#### To do
Retype the whole listing below precisely.
======== Excerpted data
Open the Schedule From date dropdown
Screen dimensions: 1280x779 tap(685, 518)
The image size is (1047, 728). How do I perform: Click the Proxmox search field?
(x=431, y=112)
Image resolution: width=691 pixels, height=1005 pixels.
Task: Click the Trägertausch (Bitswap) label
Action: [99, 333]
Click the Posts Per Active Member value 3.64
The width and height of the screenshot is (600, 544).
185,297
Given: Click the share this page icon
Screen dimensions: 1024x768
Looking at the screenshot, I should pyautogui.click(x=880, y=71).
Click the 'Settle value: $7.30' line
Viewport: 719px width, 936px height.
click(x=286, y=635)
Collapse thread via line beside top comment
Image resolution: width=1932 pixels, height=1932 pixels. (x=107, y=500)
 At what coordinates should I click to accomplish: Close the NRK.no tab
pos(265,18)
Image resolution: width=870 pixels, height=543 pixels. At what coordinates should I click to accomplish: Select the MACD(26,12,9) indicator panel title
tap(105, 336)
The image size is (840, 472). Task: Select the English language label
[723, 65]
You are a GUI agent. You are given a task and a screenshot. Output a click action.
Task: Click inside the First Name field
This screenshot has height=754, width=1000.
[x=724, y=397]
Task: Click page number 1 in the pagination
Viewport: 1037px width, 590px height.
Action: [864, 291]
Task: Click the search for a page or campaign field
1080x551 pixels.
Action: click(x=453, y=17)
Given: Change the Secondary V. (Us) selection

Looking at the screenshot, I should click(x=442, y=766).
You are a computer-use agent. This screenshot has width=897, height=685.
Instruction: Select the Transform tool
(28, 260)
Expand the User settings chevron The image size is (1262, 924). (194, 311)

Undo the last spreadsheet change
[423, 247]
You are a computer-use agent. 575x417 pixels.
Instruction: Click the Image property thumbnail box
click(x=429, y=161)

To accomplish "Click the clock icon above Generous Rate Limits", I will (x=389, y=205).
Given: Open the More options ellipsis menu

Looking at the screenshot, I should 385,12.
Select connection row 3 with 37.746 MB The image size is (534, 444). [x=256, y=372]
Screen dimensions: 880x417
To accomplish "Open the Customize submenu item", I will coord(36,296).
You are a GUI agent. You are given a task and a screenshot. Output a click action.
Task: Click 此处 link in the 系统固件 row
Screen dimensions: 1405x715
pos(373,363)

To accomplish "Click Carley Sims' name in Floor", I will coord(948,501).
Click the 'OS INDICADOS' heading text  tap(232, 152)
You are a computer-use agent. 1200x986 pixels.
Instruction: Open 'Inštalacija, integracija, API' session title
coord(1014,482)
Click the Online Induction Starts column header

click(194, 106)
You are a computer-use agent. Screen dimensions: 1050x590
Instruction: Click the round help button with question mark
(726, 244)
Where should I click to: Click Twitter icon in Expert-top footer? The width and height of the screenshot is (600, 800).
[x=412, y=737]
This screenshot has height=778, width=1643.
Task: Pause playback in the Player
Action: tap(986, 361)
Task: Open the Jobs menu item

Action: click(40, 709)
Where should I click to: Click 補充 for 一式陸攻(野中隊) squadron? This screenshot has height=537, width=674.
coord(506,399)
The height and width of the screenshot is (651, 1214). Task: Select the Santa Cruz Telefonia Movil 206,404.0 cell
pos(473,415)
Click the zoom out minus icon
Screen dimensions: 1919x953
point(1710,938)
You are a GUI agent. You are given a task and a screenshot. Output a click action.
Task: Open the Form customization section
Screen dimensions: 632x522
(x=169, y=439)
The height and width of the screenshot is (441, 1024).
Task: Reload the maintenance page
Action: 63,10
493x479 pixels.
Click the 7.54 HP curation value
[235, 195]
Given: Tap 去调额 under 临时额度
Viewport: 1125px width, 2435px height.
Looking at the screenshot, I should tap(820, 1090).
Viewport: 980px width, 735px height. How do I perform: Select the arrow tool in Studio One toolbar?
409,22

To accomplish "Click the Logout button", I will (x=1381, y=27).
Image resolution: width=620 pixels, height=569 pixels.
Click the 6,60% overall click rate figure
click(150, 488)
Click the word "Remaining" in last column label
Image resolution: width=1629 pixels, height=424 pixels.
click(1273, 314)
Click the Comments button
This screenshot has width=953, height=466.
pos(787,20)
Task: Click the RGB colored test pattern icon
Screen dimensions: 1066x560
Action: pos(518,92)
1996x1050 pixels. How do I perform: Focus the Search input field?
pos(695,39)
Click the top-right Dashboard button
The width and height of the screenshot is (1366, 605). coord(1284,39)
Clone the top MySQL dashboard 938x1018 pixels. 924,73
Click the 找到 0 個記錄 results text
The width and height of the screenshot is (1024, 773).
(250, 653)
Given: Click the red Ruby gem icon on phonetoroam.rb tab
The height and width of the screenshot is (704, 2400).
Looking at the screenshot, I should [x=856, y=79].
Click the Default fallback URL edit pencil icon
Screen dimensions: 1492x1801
================
#### Response to this exercise
Open the Schedule From date dropdown
Screen dimensions: 1280x779 tap(685, 518)
The image size is (1047, 728). How do I perform: Click the Proxmox search field?
(x=431, y=112)
Image resolution: width=691 pixels, height=1005 pixels.
Task: Click the Trägertausch (Bitswap) label
Action: [99, 333]
Click the Posts Per Active Member value 3.64
The width and height of the screenshot is (600, 544).
185,297
Given: Click the share this page icon
Screen dimensions: 1024x768
Looking at the screenshot, I should pyautogui.click(x=880, y=71).
Click the 'Settle value: $7.30' line
Viewport: 719px width, 936px height.
click(x=286, y=635)
Collapse thread via line beside top comment
Image resolution: width=1932 pixels, height=1932 pixels. (x=107, y=500)
 At what coordinates should I click to accomplish: Close the NRK.no tab
pos(265,18)
Image resolution: width=870 pixels, height=543 pixels. At what coordinates should I click to accomplish: Select the MACD(26,12,9) indicator panel title
tap(105, 336)
The image size is (840, 472). Task: Select the English language label
[723, 65]
You are a GUI agent. You are given a task and a screenshot. Output a click action.
Task: Click inside the First Name field
This screenshot has height=754, width=1000.
[x=724, y=397]
Task: Click page number 1 in the pagination
Viewport: 1037px width, 590px height.
Action: [864, 291]
Task: Click the search for a page or campaign field
1080x551 pixels.
Action: click(x=453, y=17)
Given: Change the Secondary V. (Us) selection

Looking at the screenshot, I should click(x=442, y=766).
You are a computer-use agent. This screenshot has width=897, height=685.
Instruction: Select the Transform tool
(28, 260)
Expand the User settings chevron The image size is (1262, 924). (194, 311)

Undo the last spreadsheet change
[423, 247]
You are a computer-use agent. 575x417 pixels.
Instruction: Click the Image property thumbnail box
click(x=429, y=161)

To accomplish "Click the clock icon above Generous Rate Limits", I will (x=389, y=205).
Given: Open the More options ellipsis menu

Looking at the screenshot, I should 385,12.
Select connection row 3 with 37.746 MB The image size is (534, 444). [x=256, y=372]
Screen dimensions: 880x417
To accomplish "Open the Customize submenu item", I will coord(36,296).
You are a GUI agent. You are given a task and a screenshot. Output a click action.
Task: Click 此处 link in the 系统固件 row
Screen dimensions: 1405x715
pos(373,363)

To accomplish "Click Carley Sims' name in Floor", I will coord(948,501).
Click the 'OS INDICADOS' heading text  tap(232, 152)
You are a computer-use agent. 1200x986 pixels.
Instruction: Open 'Inštalacija, integracija, API' session title
coord(1014,482)
Click the Online Induction Starts column header

click(194, 106)
You are a computer-use agent. Screen dimensions: 1050x590
Instruction: Click the round help button with question mark
(726, 244)
Where should I click to: Click Twitter icon in Expert-top footer? The width and height of the screenshot is (600, 800).
[x=412, y=737]
This screenshot has height=778, width=1643.
Task: Pause playback in the Player
Action: tap(986, 361)
Task: Open the Jobs menu item

Action: click(40, 709)
Where should I click to: Click 補充 for 一式陸攻(野中隊) squadron? This screenshot has height=537, width=674.
coord(506,399)
The height and width of the screenshot is (651, 1214). Task: Select the Santa Cruz Telefonia Movil 206,404.0 cell
pos(473,415)
Click the zoom out minus icon
Screen dimensions: 1919x953
point(1710,938)
You are a GUI agent. You are given a task and a screenshot. Output a click action.
Task: Open the Form customization section
Screen dimensions: 632x522
(x=169, y=439)
The height and width of the screenshot is (441, 1024).
Task: Reload the maintenance page
Action: 63,10
493x479 pixels.
Click the 7.54 HP curation value
[235, 195]
Given: Tap 去调额 under 临时额度
Viewport: 1125px width, 2435px height.
Looking at the screenshot, I should tap(820, 1090).
Viewport: 980px width, 735px height. How do I perform: Select the arrow tool in Studio One toolbar?
409,22

To accomplish "Click the Logout button", I will (x=1381, y=27).
Image resolution: width=620 pixels, height=569 pixels.
Click the 6,60% overall click rate figure
click(150, 488)
Click the word "Remaining" in last column label
Image resolution: width=1629 pixels, height=424 pixels.
click(1273, 314)
Click the Comments button
This screenshot has width=953, height=466.
pos(787,20)
Task: Click the RGB colored test pattern icon
Screen dimensions: 1066x560
Action: pos(518,92)
1996x1050 pixels. How do I perform: Focus the Search input field?
pos(695,39)
Click the top-right Dashboard button
The width and height of the screenshot is (1366, 605). coord(1284,39)
Clone the top MySQL dashboard 938x1018 pixels. 924,73
Click the 找到 0 個記錄 results text
The width and height of the screenshot is (1024, 773).
(250, 653)
Given: Click the red Ruby gem icon on phonetoroam.rb tab
The height and width of the screenshot is (704, 2400).
Looking at the screenshot, I should [x=856, y=79].
Click the Default fallback URL edit pencil icon
Screen dimensions: 1492x1801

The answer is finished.